### Given passage:
[BEGIN]
Osvaldo Gabriel Arroyo (born 27 February 1995) is an Argentine footballer who plays as a left-back for Sportivo Belgrano.

Career
Arroyo's first senior career club were Argentine Primera División team Colón. His debut came in the league on 12 July 2015 in a 0–0 draw with Nueva Chicago. Four more appearances arrived in 2015, prior to zero in 2016 and one in 2016–17 before leaving Colón in July 2017. Ahead of 2018, Arroyo joined Campeonato Brasileiro Série D side Cianorte; becoming the club's first foreign player. After nine appearances in alternative competition, Arroyo made his Série D bow on 14 May versus Novo Hamburgo. In July, he was loaned by Campeonato Brasileiro Série A's Vitória. He returned to his parent team in April 2019 after three games.

In January 2020, Arroyo headed to the Torneo Regional Federal Amateur with Club Atlético San Jorge. Midway through the year, in October, Arroyo signed for divisional rivals 9 de Julio. In February 2021, Torneo Federal A's Sportivo Belgrano became Arroyo's sixth senior club.
[END]
### Data shown:
[BEGIN]
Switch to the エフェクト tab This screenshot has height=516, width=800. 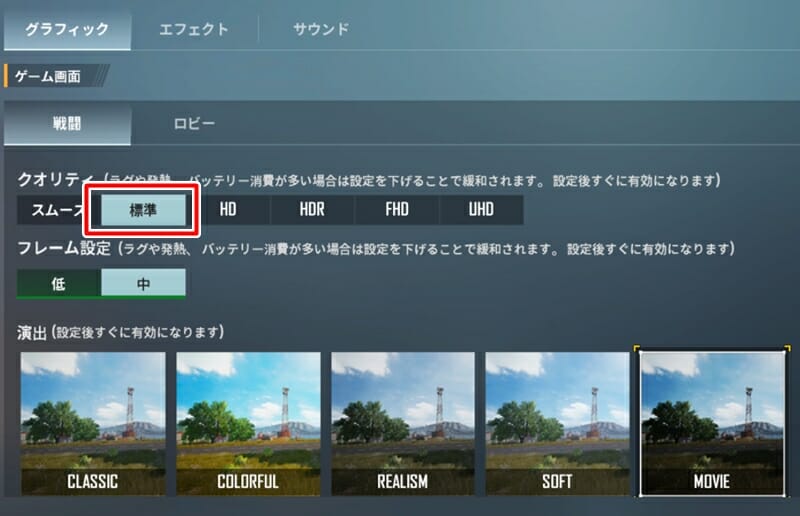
[END]
### The problem:
Write out the stretch of the Osvaldo Arroyo passage from "In January 2020, Arroyo" through "sixth senior club.", word for word.

### Solved exercise:
In January 2020, Arroyo headed to the Torneo Regional Federal Amateur with Club Atlético San Jorge. Midway through the year, in October, Arroyo signed for divisional rivals 9 de Julio. In February 2021, Torneo Federal A's Sportivo Belgrano became Arroyo's sixth senior club.